Meus amigos: mesmo estando alguns dias fora do Brasil, li o texto da nova lei de trânsito, sancionada pela presidenta Dilma e publicada no dia 12/5/14 (só vai entrar em vigor em novembro/14).
Nós estamos loucos (eu talvez por causa do fuso horário ou outra causa
a ser investigada) ou o legislador é que fez uma tremenda barbeiragem?
Vejam a questão (opinem também, porque gostaria de saber quem está
redondamente equivocado):
O legislador agregou no delito de homicídio no trânsito (CTB, art. 302:
Praticar homicídio culposo na direção de veículo automotor) uma forma
qualificada (pena maior), com a seguinte redação:
"§ 2o Se o agente conduz veículo automotor com capacidade psicomotora
alterada em razão da influência de álcool ou de outra substância
psicoativa que determine dependência ou participa, em via, de corrida,
disputa ou competição automobilística ou ainda de exibição ou
demonstração de perícia em manobra de veículo automotor, não autorizada
pela autoridade competente:" "Penas - reclusão, de 2 (dois) a 4 (quatro)

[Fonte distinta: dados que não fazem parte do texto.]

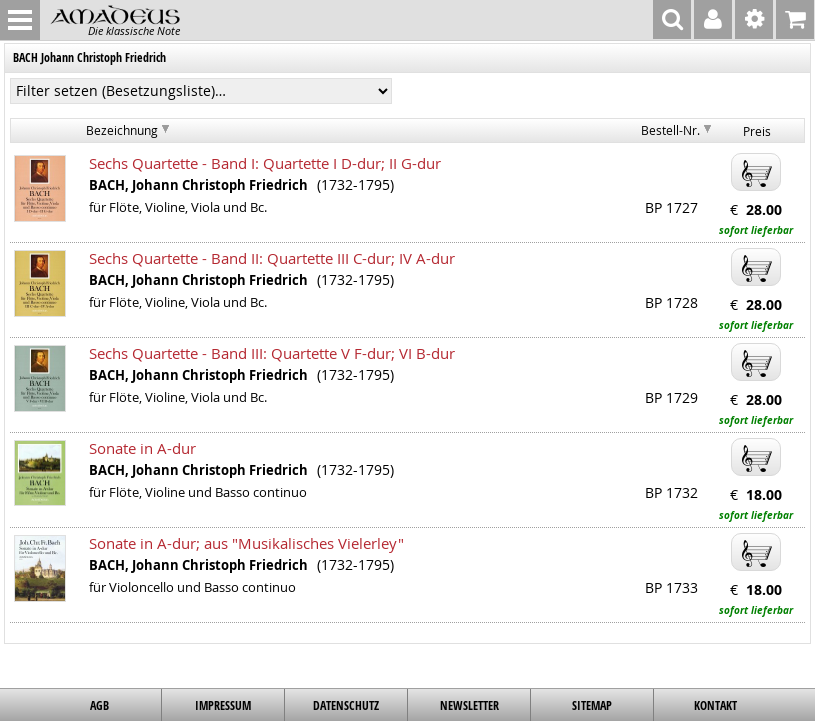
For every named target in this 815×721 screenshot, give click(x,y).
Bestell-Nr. (670, 130)
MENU (20, 20)
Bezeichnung (122, 130)
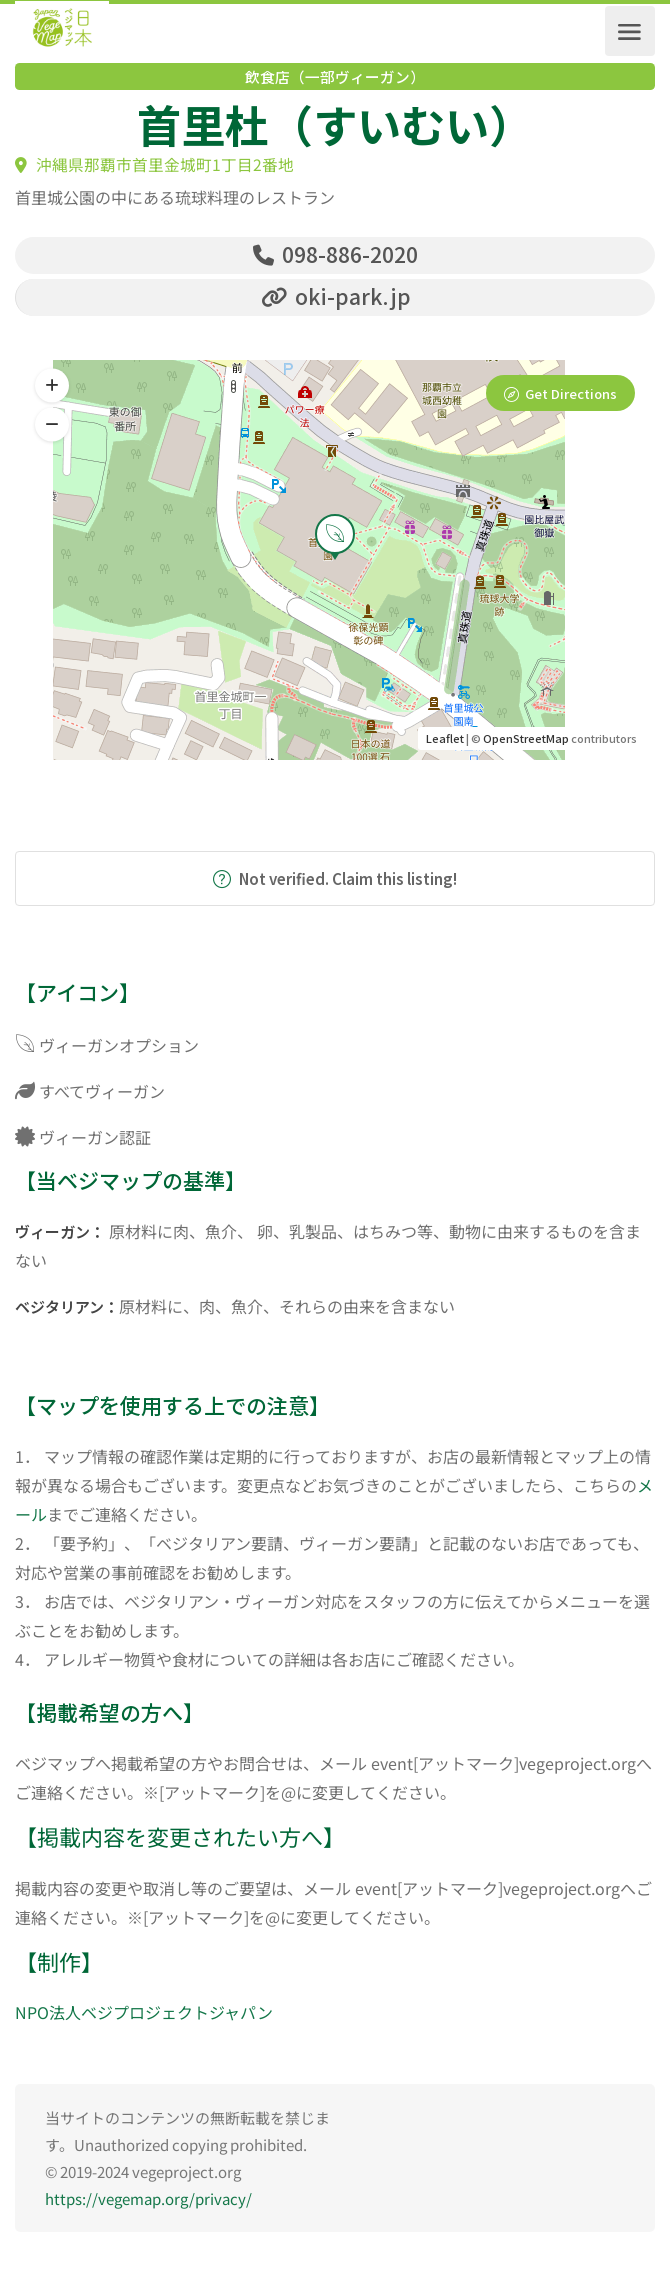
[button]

anos, e suspensão ou proibição de se obter a permissão ou a habilitação
para dirigir veículo automotor." (NR)"
Como se vê, no art. 302, quando a morte resulta (1) de direção
embriagada ou (2) de participação em "racha" ou (3) de manobra
arriscada, a pena será de reclusão (não de detenção), de dois a quatro
anos (muda de detenção para reclusão, o que significa pouca diferença na
prática). ...
Pois bem: no art. 308 o legislador agravou todas as penas previstas
para quem participa de "racha". Foram contempladas três situações: (1)

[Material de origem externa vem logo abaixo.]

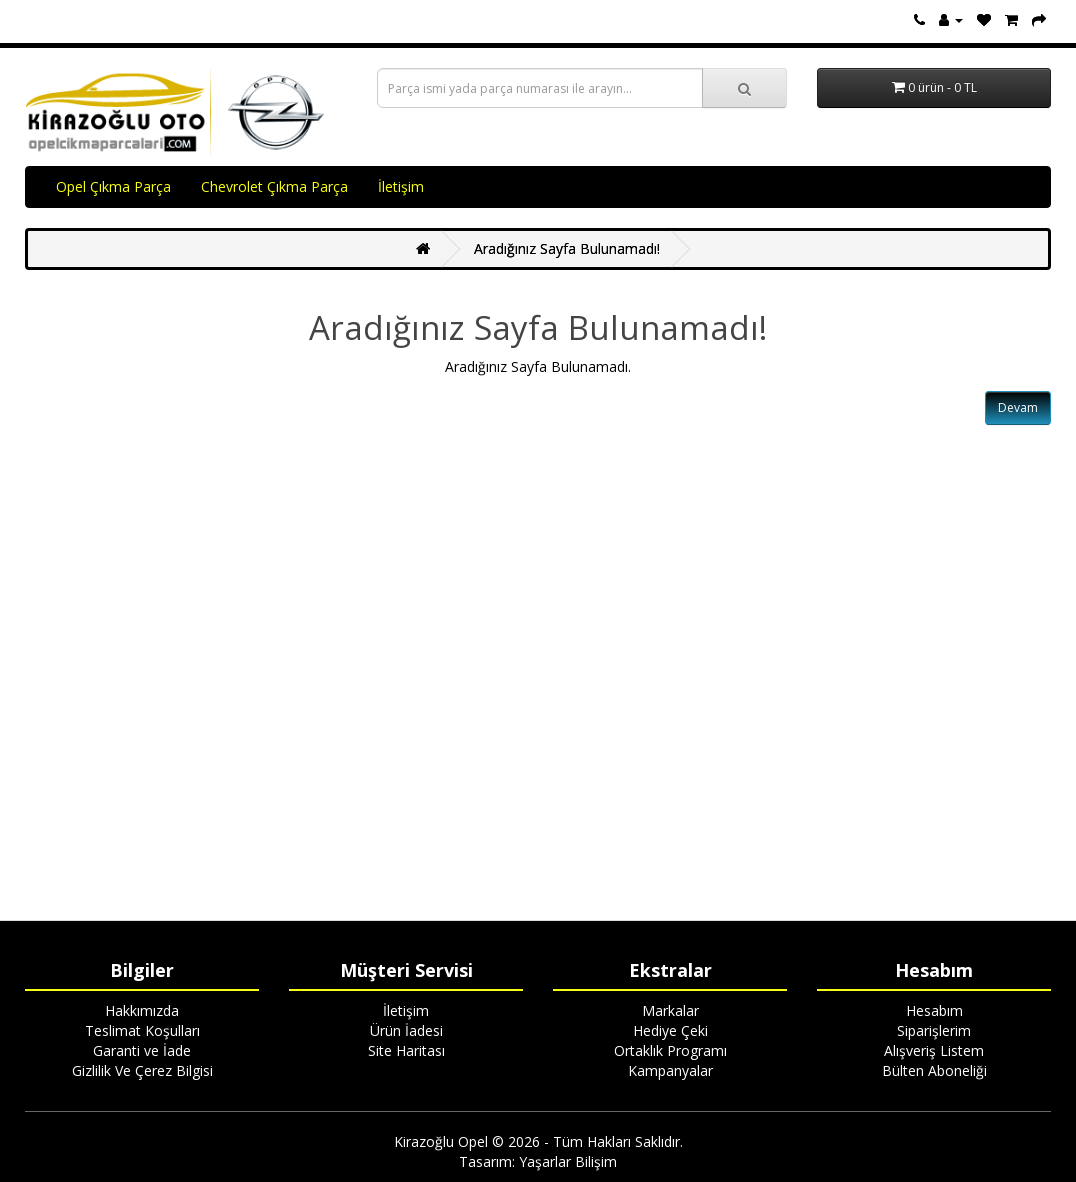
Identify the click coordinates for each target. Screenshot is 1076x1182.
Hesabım (934, 1010)
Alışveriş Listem (934, 1050)
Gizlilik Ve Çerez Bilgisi (142, 1070)
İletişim (401, 186)
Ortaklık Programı (670, 1050)
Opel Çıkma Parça (113, 186)
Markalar (670, 1010)
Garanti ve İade (142, 1050)
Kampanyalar (670, 1070)
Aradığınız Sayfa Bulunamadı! (567, 248)
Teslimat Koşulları (142, 1030)
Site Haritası (406, 1050)
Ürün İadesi (406, 1030)
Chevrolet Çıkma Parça (274, 186)
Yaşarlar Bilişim (568, 1161)
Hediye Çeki (670, 1030)
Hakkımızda (142, 1010)
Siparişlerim (934, 1030)
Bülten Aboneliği (934, 1070)
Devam (1018, 407)
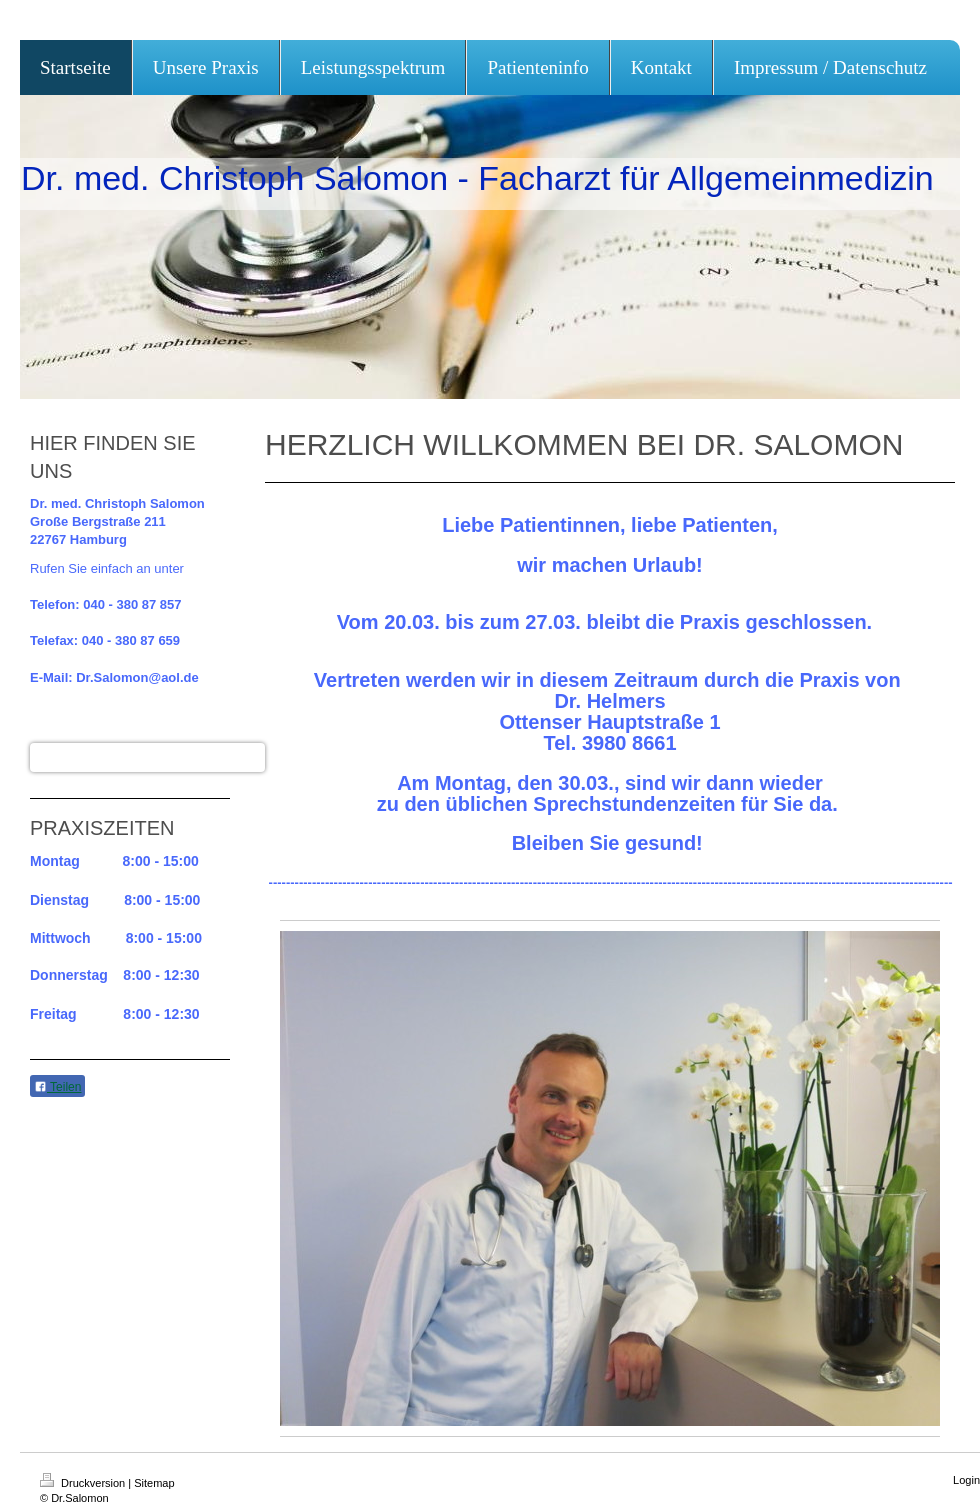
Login (966, 1480)
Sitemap (154, 1483)
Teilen (57, 1087)
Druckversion (84, 1483)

participa do "racha", gera risco de acidente, mas não lesa ninguém (pena
de 6 meses a 3 anos + sanções acessórias); (2) participa do "racha" e
gera lesão corporal grave (pena de 3 a 6 anos mais sanções acessórias);
(3) participa do "racha" e gera morte (pena de 5 a 10 anos mais sanções
acessórias). Vejamos o novo texto legal:
"Art. 308. Participar, na direção de veículo automotor, em via pública,
de corrida, disputa ou competição automobilística não autorizada pela
autoridade competente, gerando situação de risco à incolumidade pública
ou privada:
Penas - detenção, de 6 (seis) meses a 3 (três) anos, multa e suspensão
ou proibição de se obter a permissão ou a habilitação para dirigir
veículo automotor.
§ 1o Se da prática do crime previsto no caput resultar lesão corporal
de natureza grave, e as circunstâncias demonstrarem que o agente não
quis o resultado nem assumiu o risco de produzi-lo, a pena privativa de
liberdade é de reclusão, de 3 (três) a 6 (seis) anos, sem prejuízo das
outras penas previstas neste artigo.
§ 2o Se da prática do crime previsto no caput resultar morte, e as
circunstâncias demonstrarem que o agente não quis o resultado nem
assumiu o risco de produzi-lo, a pena privativa de liberdade é de
reclusão de 5 (cinco) a 10 (dez) anos, sem prejuízo das outras penas
previstas neste artigo." (NR)
O problema: aqui no art. 308 o resultado morte provocado culposamente
aparece como qualificadora do delito de participação em "racha". Já no
art. 302 (homicídio culposo), é a participação em "racha" que o torna
qualificado (mais grave). No delito de participação em "racha", é a
morte que o qualifica. No delito de homicídio, é a participação no racha
que o qualifica. Mas tudo isso é a mesma coisa! O mesmo fato foi
descrito duas vezes. Na primeira situação (art. 302), a descrição legal
foi de trás para frente (morte em virtude do "racha"); na segunda (art.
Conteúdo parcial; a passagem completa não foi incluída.